N’y a-t-il pas du laisser-aller ?
L’affirmative s’impose d’elle-même. Sur les images, on remarque une absence totale d’encadreurs. Les élèves sont libres de leurs mouvements, seuls dans les salles sans aucune restriction. Face à cette liberté liberticide, on peut s’interroger : le gouvernement n’a-t-il pas prévu d’encadrer dans les règles de l’art les élèves avant de fixer la date de reprise ? La négative inquiéterait, surtout que cela voudrait dire que les apprenants sont livrés à leur propre sort parce que la covid-19 est toujours dans la nature. Ces accointances accroissent la probabilité de contamination entre les écoliers, souvent sans bavettes.
Une tendance ubuesque et un suivisme extravagant
Ces comportements observés ces dernières semaines sont sottement importés, sans doute. Les écoliers en particulier et les jeunes togolais en général, ne comprennent pas jusqu’ici que la culture occidentale n’est pas la leur et se leurrent, hypothèquent leurs chances de réussite aux différents examens et compromettent aveuglément leur avenir.
« Challenge », disent-ils ? Mais, quelle est à la finalité de ses actes gratuits qui vandalisent l’honneur, la valeur et la dignité de ces jeunes ? Pourquoi passer du temps à s’exhiber sur les réseaux sociaux, alors que ces pratiques n’aideront en rien à réussir sa vie, encore moins les études ? Il est temps de prendre conscience car « qui ne veut pas subir les conséquences de ses fautes doit éviter d’en commettre », dit-on.

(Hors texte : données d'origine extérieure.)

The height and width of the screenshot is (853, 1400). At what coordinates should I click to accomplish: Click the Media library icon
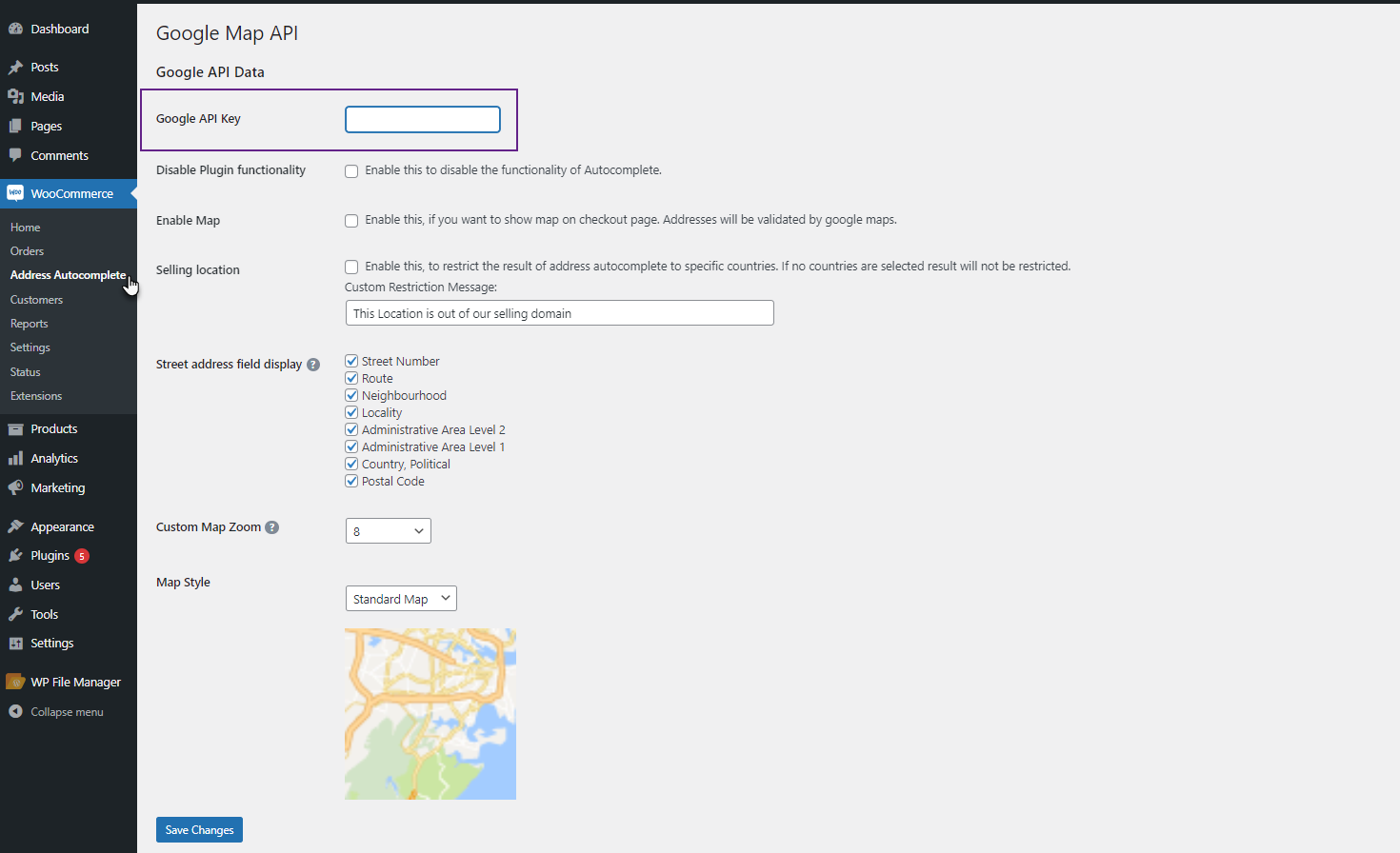click(16, 95)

C’est d’ailleurs les réseaux sociaux qui ont joué en défaveur de Diane Rwigara, candidate disqualifiée de l’élection présidentielle au Rwanda. L’entrepreneure de 35 ans a vu des photos d’elle nue être diffusées sur internet. Bien qu’elle qualifie ces images de fausses et publiées dans le but de la discréditer, elle a été disqualifiée des élections, sans autre forme de procès, voyant ainsi ses rêves tomber à l’eau. Il est donc impératif d’éduquer les élèves et de les sensibiliser sur l’utilisation des outils numériques.

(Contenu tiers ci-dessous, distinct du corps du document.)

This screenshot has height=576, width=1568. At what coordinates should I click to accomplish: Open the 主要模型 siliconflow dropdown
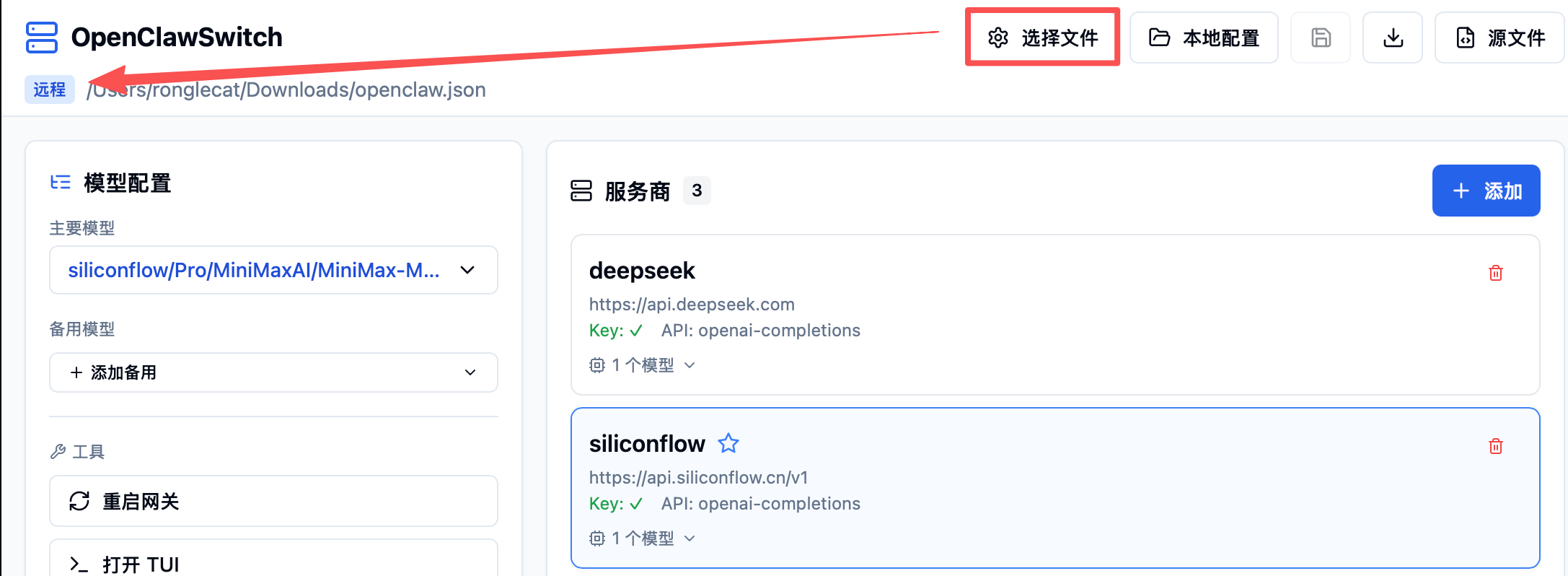tap(273, 270)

Il faut contourner le tabou
Au regard des derniers évènements, il est clair que les parents doivent converser avec les jeunes et adolescents à propos du sexe. La directrice de la Maison TV5 Monde, Mimi Bossou-Soedjede épouse cette idée : « Il faut ramener les enfants à la raison. Le désir est naturel mais il faut leur apprendre à le surmonter. Mais seulement, on met trop de tabous autour du sexe (…). Au moment de l’adolescence, l’enfant subit des changements hormonaux et c’est naturel. Il faut quelqu’un pour le canaliser. Il y a toute une pression surtout avec l’avènement des réseaux sociaux. Si l’enfant n’a pas la bonne information à la maison, la rue et les médias lui donneront la mauvaise ».

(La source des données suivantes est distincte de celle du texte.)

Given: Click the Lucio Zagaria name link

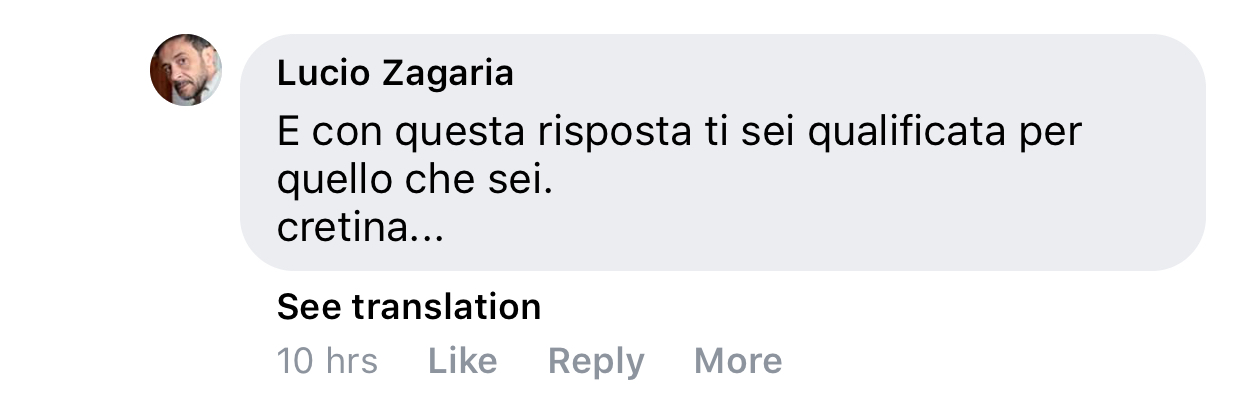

Une responsabilité partagée
Le vin est tiré, il faut le boire. Dans l’impossibilité d’imputer à un seul camp cette situation, il devient plus aisé de conclure que les responsabilités sont partagées. Les établissements doivent resserrer les boulons en employant par moments des méthodes drastiques, les autorités ont l’obligation de taper du poing sur la table, les parents doivent vigiler. Par-dessus tout, il est temps pour chaque élève de comprendre qu’aller à l’école, « c’est apprendre à lier le bois au bois (…) pour faire des édifices de bois », comme le disait Cheick Hamidou Kane dans L’Aventure ambiguë (1961). L’école n’est pas un lieu de strip-tease, encore moins de vagabondage. C’est là que se joue l’avenir de la nation. Bon sang ! Futurs leaders de demain, réveillez-vous de votre torpeur actuelle.